How to Minimise Structure Borne Sound

In our daily lives, we are constantly surrounded by sound, even in moments of apparent silence. Although we may not perceive it, there is always a background noise present. Sound is essentially fluctuations in pressure that propagate as sound waves through various mediums like air, fluids, or solids. Our ability to hear relies on our ability to detect and amplify these vibrations, which are then converted into electrical signals and interpreted by the auditory cortex. Hearing, Measured in decibels, is one of our primary senses and plays a crucial role in our daily experiences. It ensures our safety and brings us happiness, but the presence of excessive unwanted noise can overload our senses, leading to stress and negative impacts on our well-being. That’s why it is vital to effectively manage and control noise within the buildings where we live and work.

What Does Structure Borne Sound Refer to?

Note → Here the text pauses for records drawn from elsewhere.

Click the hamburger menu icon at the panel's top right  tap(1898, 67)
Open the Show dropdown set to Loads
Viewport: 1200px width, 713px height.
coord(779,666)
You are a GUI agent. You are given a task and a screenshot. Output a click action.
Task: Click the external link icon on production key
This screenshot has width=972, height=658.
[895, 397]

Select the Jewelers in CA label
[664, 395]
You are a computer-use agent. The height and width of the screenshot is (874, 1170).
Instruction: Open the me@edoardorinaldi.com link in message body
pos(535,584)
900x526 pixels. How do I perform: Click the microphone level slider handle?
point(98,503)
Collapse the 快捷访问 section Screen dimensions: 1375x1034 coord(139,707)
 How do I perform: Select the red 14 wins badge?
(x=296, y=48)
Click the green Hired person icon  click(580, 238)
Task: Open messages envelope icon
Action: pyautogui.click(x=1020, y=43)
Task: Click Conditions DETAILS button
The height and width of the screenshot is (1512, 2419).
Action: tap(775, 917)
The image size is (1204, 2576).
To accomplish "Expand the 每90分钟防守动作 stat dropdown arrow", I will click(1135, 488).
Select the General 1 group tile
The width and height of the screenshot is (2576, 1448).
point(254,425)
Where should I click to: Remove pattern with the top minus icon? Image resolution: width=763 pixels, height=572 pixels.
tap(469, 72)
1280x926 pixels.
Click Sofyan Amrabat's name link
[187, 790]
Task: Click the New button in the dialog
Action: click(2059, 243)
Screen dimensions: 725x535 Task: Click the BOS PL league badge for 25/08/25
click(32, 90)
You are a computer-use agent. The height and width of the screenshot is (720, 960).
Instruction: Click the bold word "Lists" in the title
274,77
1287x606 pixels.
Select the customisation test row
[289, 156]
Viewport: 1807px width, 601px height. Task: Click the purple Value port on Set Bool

The distinguishing factor of a sound being considered “structure borne” is primarily the medium through which it travels. Unlike vibrations that propagate through the air, structure-borne sounds propagate through solid materials like wood, concrete, and steel. In simpler terms, this pertains to the generation of noise within buildings. Instances of structure-borne sound, or structure-borne noise, include the sound of heavy footsteps from an upstairs neighbour or the noise produced by a slamming door. These heavy footsteps create vibrations within the floor structure, which propagate both upwards and downwards through the ceiling.

The Five Methods of Transmitting Vibration-Induced Sound

The process of producing and conveying structure-borne sound can be categorized into five separate stages.

  1. The origin of the oscillation is referred to as generation.
  2. Transmission refers to the process of transferring the oscillatory energy from its source to the building structure.
  3. Propagation refers to the process through which the energy is evenly distributed throughout the entire structure.
  4. Attenuation refers to the process in which sound waves travelling through a structure are partially reflected by surfaces, resulting in a decrease in their energy and the reduction of sound.
  5. Radiation refers to the release of sound from a surface that is exposed, resulting in the generation of both structure-borne and airborne sound

What is the Significance of Structure Borne Sound?

Given that noise grievances are the primary catalyst for conflicts between neighbours, as well as the negative effects that undesirable noise can have on our overall well-being, it is crucial to thoroughly deliberate on the potential hazard of structure-borne sound during the process of designing and renovating buildings. In fact, the Government’s Building Regulations Approved Document EE, which focuses on “Resistance to the passage of sound,” establishes the minimum standards for sound insulation caused by impact both within and between various types of buildings. These regulations encompass not only residential and office spaces but also educational institutions. The precise requirements outlined in this document aim to mitigate the generation of noise within the building’s structure itself.

Controlling structure-borne sound is a crucial factor to consider in delicate building structures, like recording studios, where the aim is to minimize external noise as much as possible.

What is the Process for Measuring Structure-Borne Sound?

Sound transmission impact is assessed on-site by employing a tapping device equipped with steel hammers to strike the surface being tested. The resulting sound is recorded and quantified in decibels in the surrounding area. Nonetheless, it is important to note that this method does not account for the diverse array of noises that may be generated. Therefore, multiple strategies are implemented to mitigate the propagation of sound through the structure. One such effective strategy that has gained popularity for reducing sound transmission is the use of cavity wall soundproofing foam, which can be instrumental in minimising structure-borne sound in various settings.

Techniques for Minimizing Structure-Borne Noise

To minimize structure-borne sound, it is essential to attenuate or dampen the vibrations resulting from the noise source. Below are the techniques utilized to mitigate the generation of structure-borne sound.

  • Carpets and padding – While wooden or laminate floors may be visually appealing, they can generate significant structure-borne noise. Therefore, it is advisable to utilize carpets whenever feasible.
  • Typically composed of sturdy fibreglass, recycled rubber, or foam, resilient underlays function similarly to carpets and padding.